Uma verdadeira prevenção deveria implementar um crivo mais fino nas escolas de condução, aumentando o grau de exigência ou até mesmo o tempo de aulas por forma a garantir uma aprendizagem suficientemente sólida. Por exemplo, não há nenhum treino quanto à condução em alta velocidade (por exemplo, em auto-estrada) bem como em condições adversas. Um recém-encartado facilmente se estampa num piso molhado porque estava na dúvida se o livro que tinha lido dizia para, naquelas condições, travar ou não travar.
Uma verdadeira prevenção deveria implementar um sistema de inspecção periódica do condutor, à semelhança do que acontece para o carro, com o objectivo revalidar a sua habilitação de condução, sobretudo com base em exames médicos, bem como de actualização do Código da Estrada e todas as demais normas reguladoras.
Uma verdadeira prevenção deveria incentivar os condutores a frequentarem cursos práticos de condução em condições adversas, à semelhança do que muitas marcas por aí organizam, ao mesmo tempo que promovem os seus últimos modelos com que podem fazer tudo aquilo que aprenderam ali.
Uma verdadeira prevenção teria coragem suficiente para dizer ao tipo que entrou em contramão numa auto-estrada, por exemplo, "desculpe, mas o senhor não pode mais conduzir um veículo automóvel".
Uma verdadeira prevenção teria a coragem suficiente para dizer aos fabricantes de automóveis que assim não. Não podemos, por um lado, fazer a apologia do condutor responsável e muito certinho, ensinando-lhe toda a catequese da segurança activa para depois lhe pôr nas mãos uma autêntica bomba, toda TDI e cheia de cavalos, que dá muito mais do que aquilo que se deve e ainda por cima é cool fazer isso. Por favor, expliquem-me o seguinte mas como se eu fosse mesmo muito, muito burro. Se, como dizem, o principal problema da sinistralidade rodoviária é o excesso de velocidade, porque é que os carros chegam facilmente aos 180? Porquê? Será que o problema é MESMO o excesso de velocidade? Por outro lado, como se permite que saiam cá para fora carros que são autênticas caixas de fósforos mas que andam como o diabo a troco de um airbag lateral e frontal? Será que, o que interessa é mesmo vender não somente para agradar a indústria mas também para reanimar a dupla tributação? Será?

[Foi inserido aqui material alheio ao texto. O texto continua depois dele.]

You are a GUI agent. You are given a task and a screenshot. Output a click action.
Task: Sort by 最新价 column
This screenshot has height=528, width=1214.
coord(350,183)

Uma verdadeira prevenção deveria preocupar-se mais na manutenção das estradas e da sua sinalização, concebendo-as com responsabilidade e competência, iluminando muito bem as zonas de passagem de peões, por exemplo (para mim é sempre um sufoco quando me aproximo de passadeiras em ruas sem qualquer tipo de iluminação).
Uma verdadeira prevenção deveria preocupar-se menos com as estatísticas e com o montante arrecadado em contra-ordenações e mais com a... prevenção.
Em suma, uma verdadeira prevenção nunca seria uma cretinice.

Se continuarmos a achar que o problema é exclusivamente o excesso de velocidade e o excesso de álcool, então vamos continuar a lamentar as vidas perdidas num dia, para logo no outro a seguir continuarmos a nossa vida dando graças a Deus por não ter sido ainda a nossa vez. Porque, mesmo sabendo que não é verdade, a gente gosta sempre de acreditar que estas coisas só acontecem aos outros. Enquanto isso, o Estado lá vai equilibrando os seus défices à custa de uma prevenção rodoviária que é uma absoluta cretinice. Disse.